ANDERSON — It was a soggy day in England when young Dewey Bunnell sat down with his guitar to pen a tune he called “Desert Song.” The haunting tune we know as “A Horse with No Name” bumped Neil Young’s “Heart of Gold” off the number one spot on the charts in 1972. It clinched the young folk rock band, America, an enduring place in musical history.
“A Horse with No Name” remains an unforgettable song, resurging lately in the Golden Globe winning movie “American Hustle” and television’s “Breaking Bad.” It's among the hits America will deliver in Anderson on March 7 at Hoosier Park.
The song wasn’t about heroin. It didn’t spring from a psychedelic adventure. The sounds, the imagery and the almost awkwardly simple lyrics of “A Horse with No Name,” came from a much simpler place. Homesickness.
“It was just a travelogue…. pining a little bit for the great southwest,” said Bunnell. As an American teenager then living in England, with its fair share of rain, Bunnell was thinking of the warmer, drier climes of home, including places like New Mexico and California. “It was reminiscing about the sights and sounds of the desert.”
At the time, Bunnell and his friends, Gerry Beckley and Dan Peek, were living in England because their fathers were stationed there.

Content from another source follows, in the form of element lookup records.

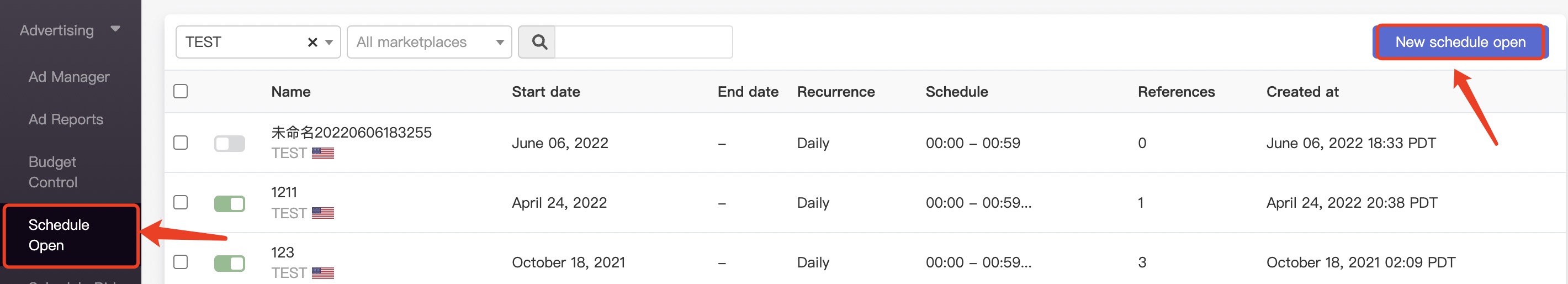
Task: Tick the checkbox for the 1211 row
Action: click(181, 202)

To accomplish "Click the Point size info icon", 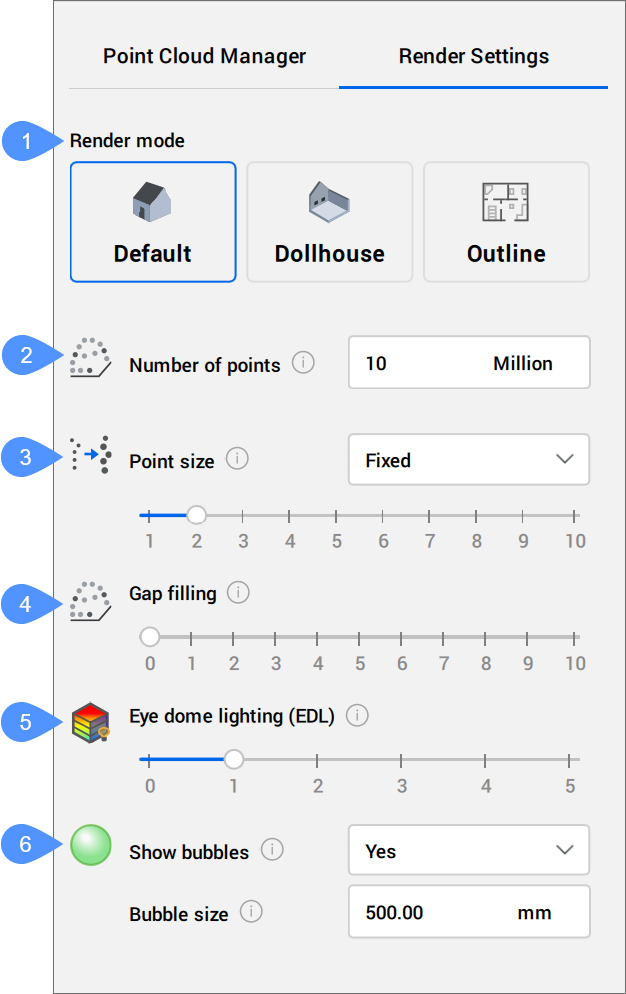I will pyautogui.click(x=237, y=459).
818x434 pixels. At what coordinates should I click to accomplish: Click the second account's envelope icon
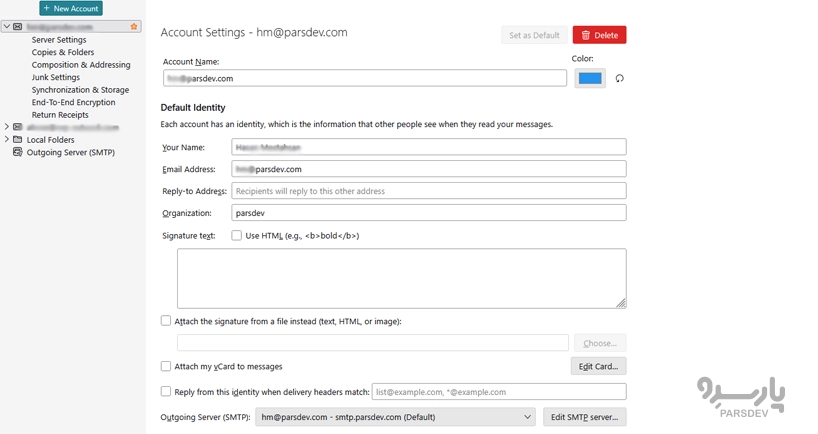pos(18,127)
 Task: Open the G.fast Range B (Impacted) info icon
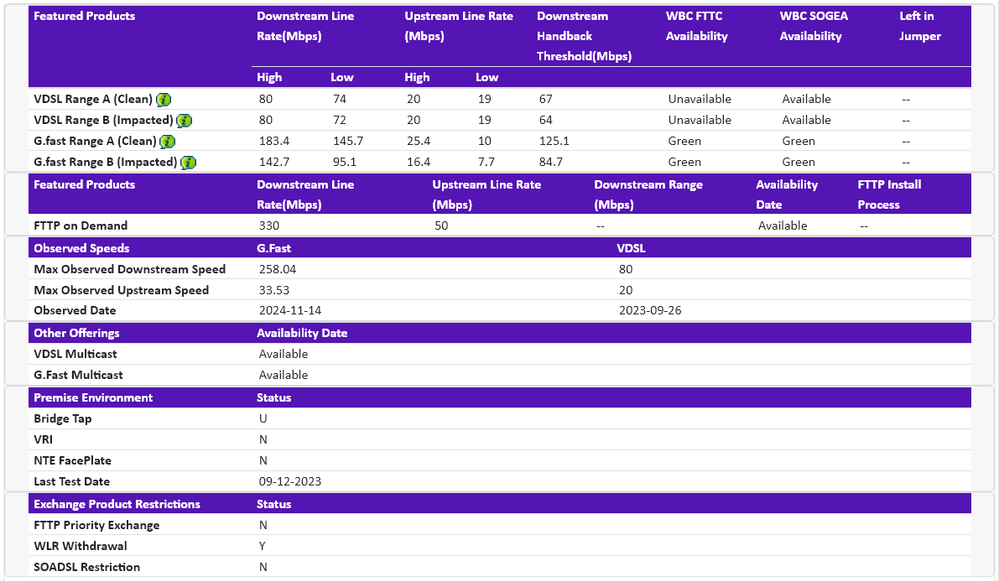(x=188, y=162)
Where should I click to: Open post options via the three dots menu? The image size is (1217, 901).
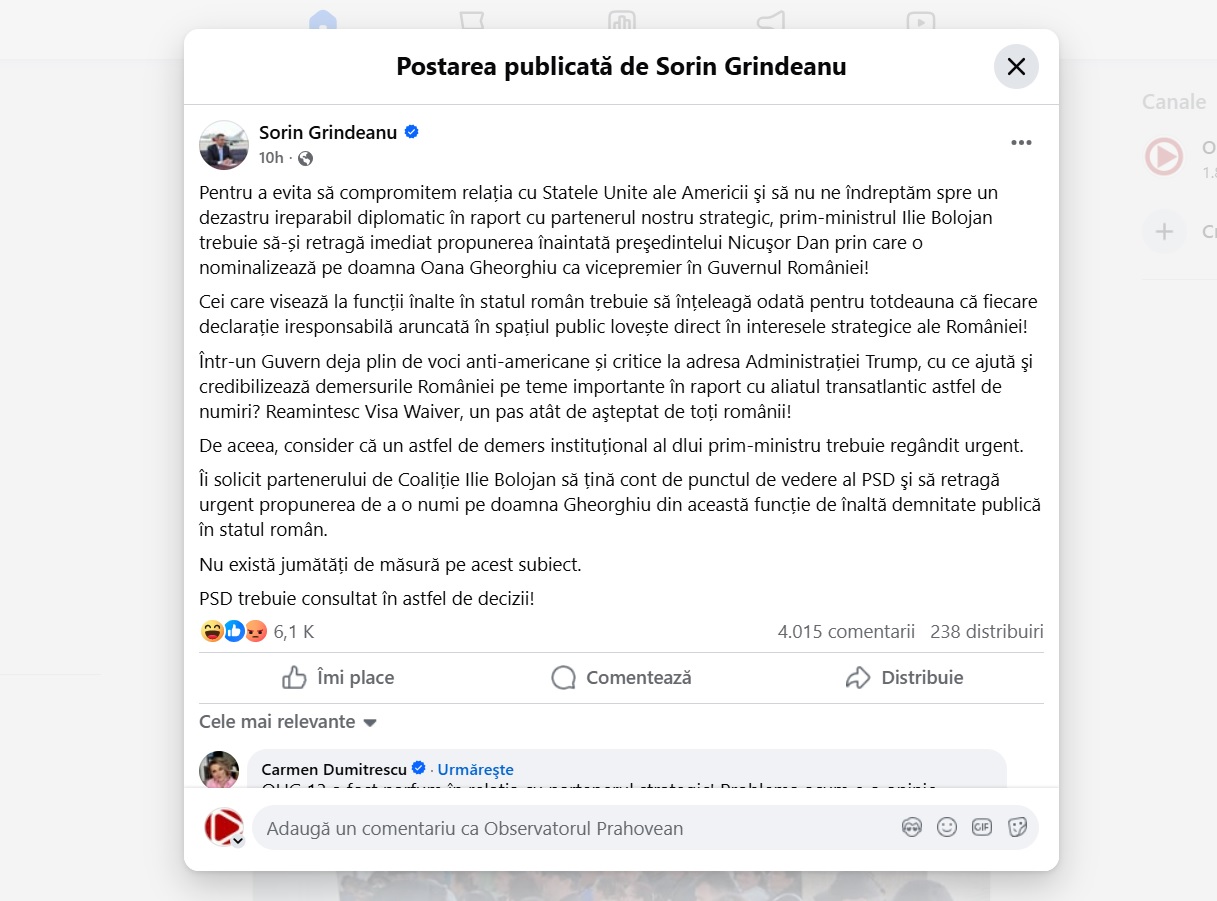coord(1021,142)
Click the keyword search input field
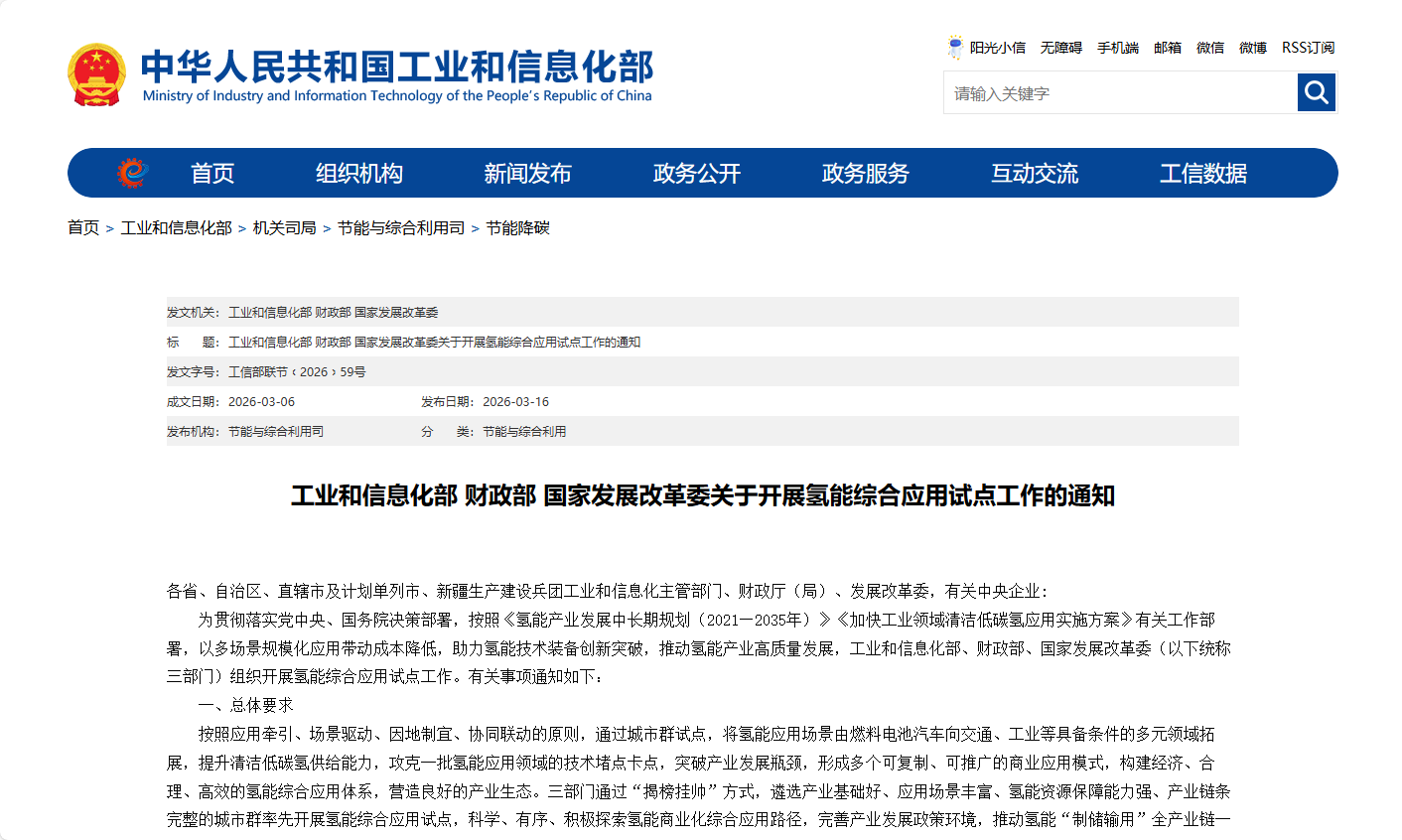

“We were Air Force kids,” said Bunnell. He and his family moved to the base in England in1966, during “the whole British invasion thing.” The teens attended high school together. Even better, they often took the tube into the center of London where they got plenty of exposure to British live music, including performers like Traffic and the Rolling Stones.
“That was really terrific,” said Bunnell.
Bunnell was also honing his self-taught skills as a musician. He recalled that as a child his folks listened to the music of artists like Della Reese, Patsy Cline, Johnny Mathis and Elvis Presley. By the time Bunnell was 12, the Beach Boys had arrived. It was also the era of the Beatles.